Sounds of the Ozark Folk
Volume II: Middle Americana This second collection of recordings from the John Quincy Wolf Folklore Collection follows what we have termed a “Middle Americana” theme. Although the twenty-one songs on this compact disc represent a broad range of genres – from Tin Pan Alley concoctions and minstrel songs to original outlaw ballads – they are all considered American creations or variations, and many of them, such as “Lee Mills” and “Little Johnny Lee,” sprang from the very soil on which Dr. John Quincy Wolf Jr. recorded these ballads, broadsides, and dance tunes.
Wolf, along with wife Bess,
traveled the back roads of the hills and hollows of north central Arkansas for
more than a decade beginning in the early 1950s in search of singers and
musicians willing to sing and play their songs as Wolf saved them for posterity
on his reel-to-reel tape recorder. When arthritis limited Quincy Wolf’s mobility
in the 1960s, the couple increasingly turned their attention to musicians and
genres found closer to their Memphis home, and one song in this collection
reflects that change in geographical focus.
Bess Wolf donated the
collection to Arkansas (now Lyon) College in 1981. An English professor by trade
and self-taught folklorist, Wolf, unlike many of his contemporaries and
predecessors, did not limit his recordings to songs and tunes that fit the
academic definition of “genuine” folk music. He recorded whatever his hosts felt
like playing, including hymns, Jimmie Rodgers songs, and popular,
traditional-sounding Tin Pan Alley numbers. Many of the songs in this collection
would not have met the “authenticity” standards of the professional folklorists,
but Wolf’s populist approach revealed the willingness of many in the hills of
Arkansas and elsewhere to embrace the products of the American folk and popular
traditions and the creations of local lore as willingly as they did the Child
ballads and other British songs long sought and cherished by collectors. What
follows is just a sampling of Wolf’s wonderful collection of American and
regional songs and ballads, performed in parlors and on front porches across the
Ozarks and the wider American countryside.

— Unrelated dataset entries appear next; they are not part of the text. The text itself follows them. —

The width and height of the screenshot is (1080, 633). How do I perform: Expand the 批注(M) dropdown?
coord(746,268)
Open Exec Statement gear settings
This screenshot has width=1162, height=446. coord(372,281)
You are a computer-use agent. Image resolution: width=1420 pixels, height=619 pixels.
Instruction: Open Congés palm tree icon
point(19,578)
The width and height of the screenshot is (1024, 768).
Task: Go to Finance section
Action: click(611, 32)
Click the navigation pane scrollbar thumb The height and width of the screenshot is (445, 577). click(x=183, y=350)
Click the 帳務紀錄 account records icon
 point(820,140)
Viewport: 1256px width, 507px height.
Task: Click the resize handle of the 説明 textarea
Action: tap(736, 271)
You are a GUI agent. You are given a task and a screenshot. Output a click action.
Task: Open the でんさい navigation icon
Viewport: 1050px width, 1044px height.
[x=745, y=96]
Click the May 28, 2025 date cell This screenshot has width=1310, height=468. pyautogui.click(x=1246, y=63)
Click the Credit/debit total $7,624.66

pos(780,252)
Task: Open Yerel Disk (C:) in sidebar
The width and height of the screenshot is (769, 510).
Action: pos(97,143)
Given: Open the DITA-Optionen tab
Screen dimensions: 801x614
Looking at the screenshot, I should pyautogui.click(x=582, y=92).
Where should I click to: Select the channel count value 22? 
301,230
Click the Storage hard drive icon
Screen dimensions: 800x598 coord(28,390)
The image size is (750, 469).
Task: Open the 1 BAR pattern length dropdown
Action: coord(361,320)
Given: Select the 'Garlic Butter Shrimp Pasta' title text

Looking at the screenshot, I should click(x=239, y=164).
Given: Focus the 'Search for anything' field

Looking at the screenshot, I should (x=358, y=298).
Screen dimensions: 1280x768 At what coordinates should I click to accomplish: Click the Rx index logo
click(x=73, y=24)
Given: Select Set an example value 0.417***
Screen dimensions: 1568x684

This CD is the product of a
class project of Brooks Blevins’s Ozark History and Culture course at Lyon
College in the spring of 2007. Students in the class, whose names can be found
in the “production assistance by” section of the credits, chose the theme of the
collection, helped select songs for inclusion, and conducted research on
singers, musicians, and songs. All proceeds from CD sales support the John
Quincy Wolf Folklore Collection and the Lyon College Regional Studies Center.